On Fridays the Discoveries group ate lunch with the other kids and shared one class, which happened to be Art, Megan's favorite.

She pushed off from the soft, sandy dirt beneath her and pumped her legs to make the swing move higher, closing her eyes as she felt the summer air magically grow cooler against her skin as it picked up with her movement. She was looking forward to Art today, especially since she had finished the charcoal piece she had started the week prior. She couldn't wait to show it to Mr. Ashby, the only teacher at Progressive who seemed to give a damn about her or her schoolwork. It didn't hurt that he was unfailingly cute, she thought with a little smile playing at her lips. Dark hair that fell over his left eye when he was really concentrating on his work; soft, liquid brown eyes that seemed to see into her soul. She would miss him when she moved on next year to high school. Her art skills had really taken a turn for the better under his tutelage, she reflected, especially over the past few weeks.

But this last piece, it was really a corker. And she couldn't
let Mr. Ashby take all the credit for it, even though he had been good enough to inspire her on more than one occasion. A glance through her sketchbook would tell anyone who cared to look that he was her favorite teacher; he was the subject of ninety percent of the drawings inside.

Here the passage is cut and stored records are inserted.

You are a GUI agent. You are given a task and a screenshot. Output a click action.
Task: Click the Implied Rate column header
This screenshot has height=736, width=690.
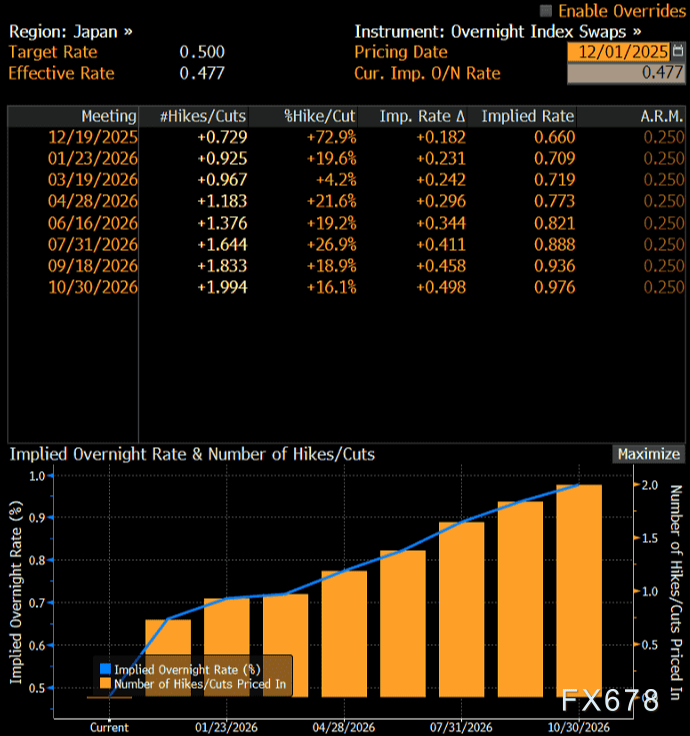528,116
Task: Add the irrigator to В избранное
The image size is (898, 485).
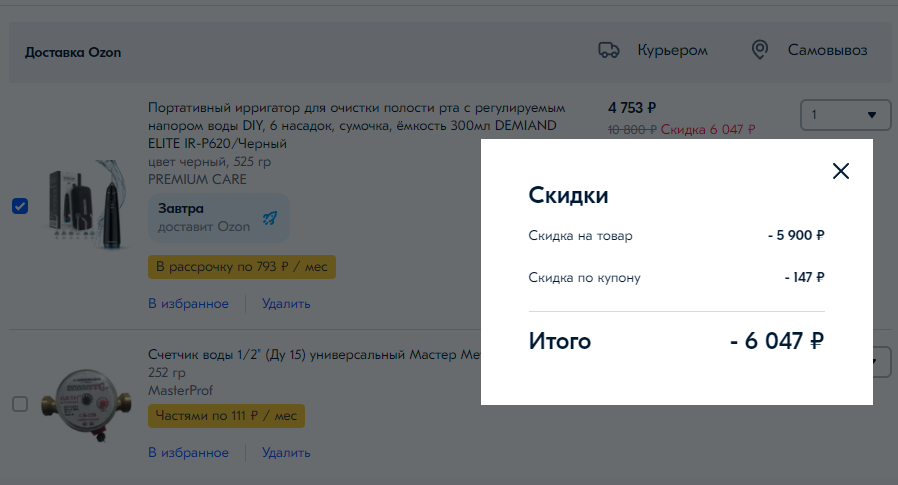Action: [188, 303]
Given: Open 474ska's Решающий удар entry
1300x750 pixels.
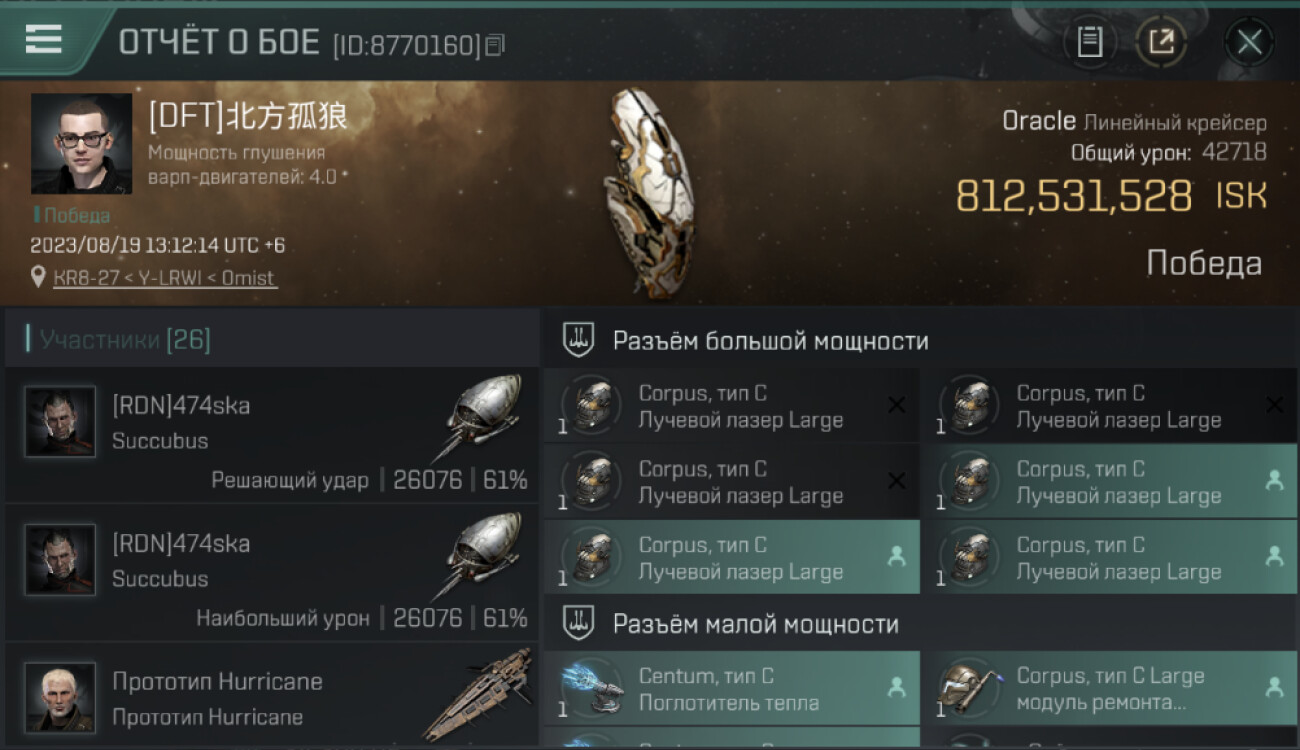Looking at the screenshot, I should [272, 435].
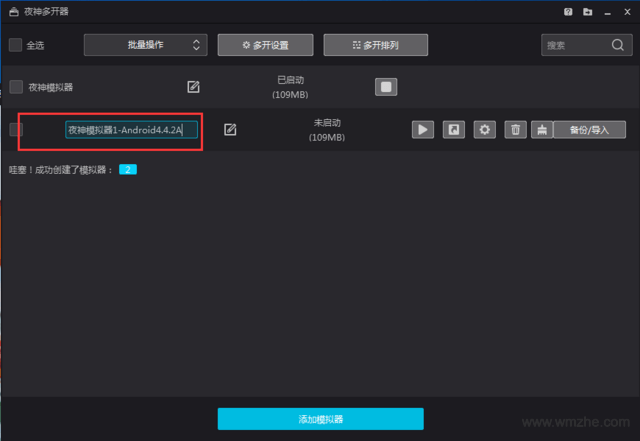Tick the checkbox for second emulator row
Viewport: 640px width, 441px height.
click(x=16, y=129)
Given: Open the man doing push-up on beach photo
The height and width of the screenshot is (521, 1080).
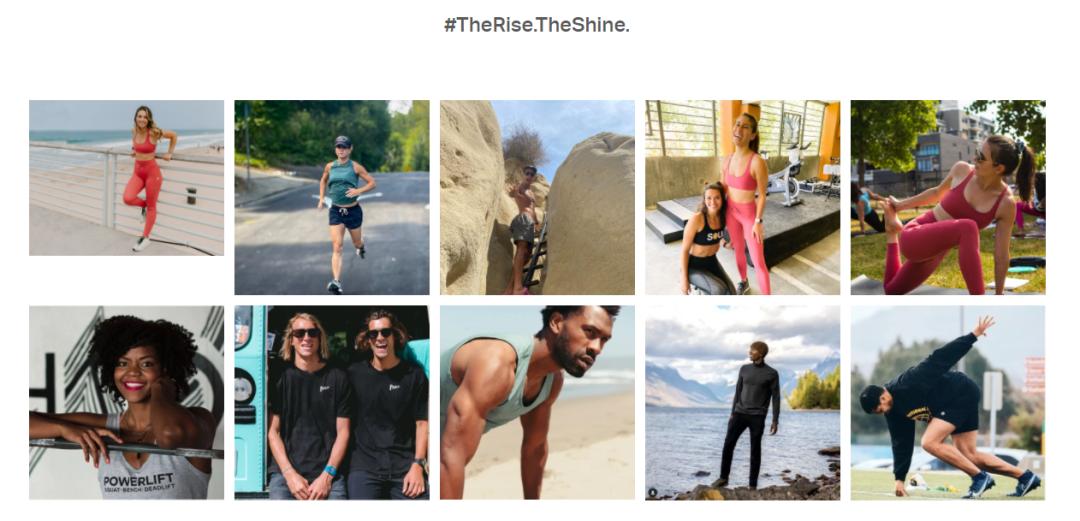Looking at the screenshot, I should 537,402.
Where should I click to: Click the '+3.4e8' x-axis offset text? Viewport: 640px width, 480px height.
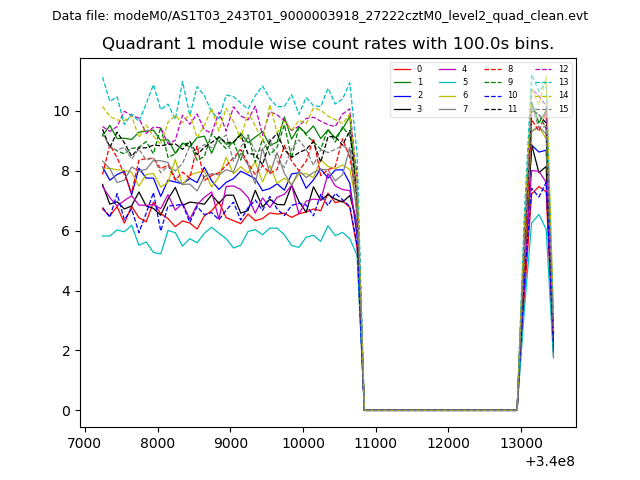(x=550, y=461)
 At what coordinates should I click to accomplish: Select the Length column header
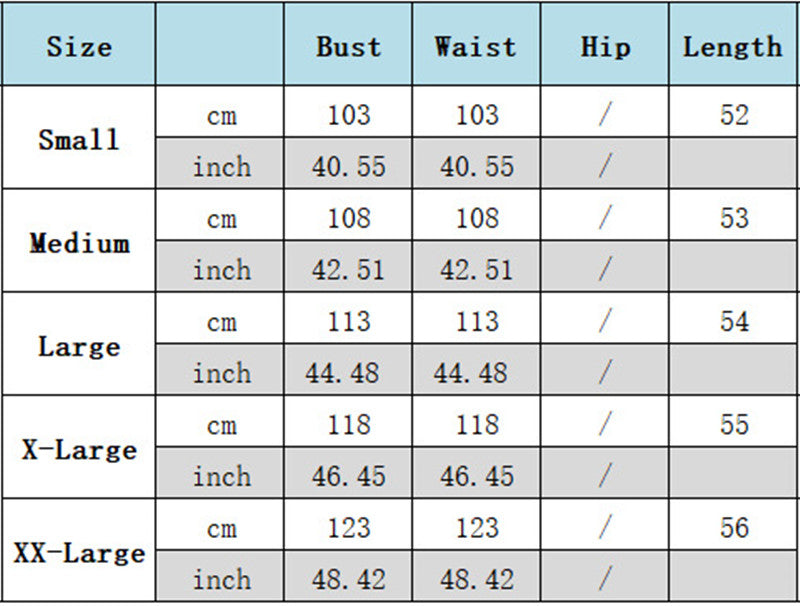point(733,46)
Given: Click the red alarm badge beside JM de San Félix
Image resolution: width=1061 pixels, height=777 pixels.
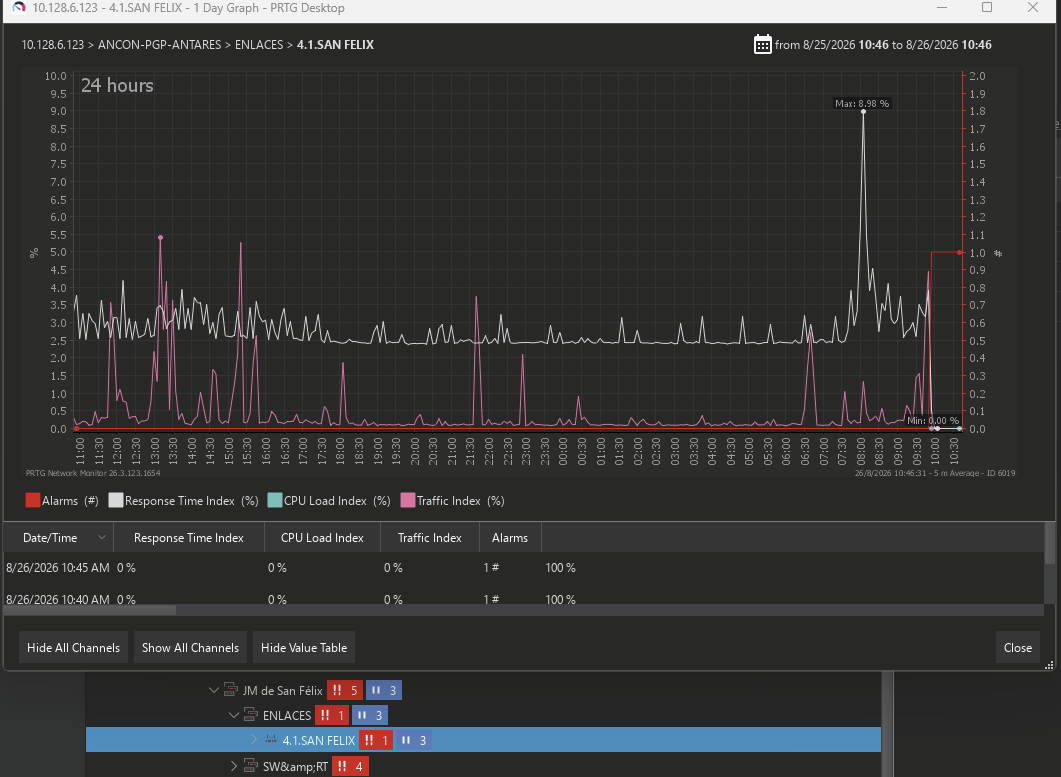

Lately she'd had other inspirations, however. Dark things, things that went bump in the night and scratched at windows with sharp, unrelenting fingers. She had even had nightmares a few times, but dreams came and went and so she pushed the fear away, to the back of her mind, and went with whatever her thoughts threw at her.

She had bought a new sketchbook for those inspirations, though. It wouldn't do for just anyone to see what she had been pulling out of thin air.

“Hey, Megan!”

She jerked as though out of a trance and turned to see Bryce Ellington, the biggest meathead jock in the school, standing behind her with two of his football playing lackeys.

“I heard you were a witch. Why don't you cast a spell to make them titties pop out of that dress?”

She watched as he and his buddies nearly collapsed with the force of his wit, her eyes narrowed to small dark slits. Several of her classmates had taken to calling her “witch” and “goth girl” lately because of a newfound fondness for the color black. She had even dyed her hair to match her clothes, a particularly violent shade

that had undertones of blue running through it. It made her naturally fair skin appear to be even more pale but she liked the way it shone in the sun, like the underside of a crow's wing, like something pretty.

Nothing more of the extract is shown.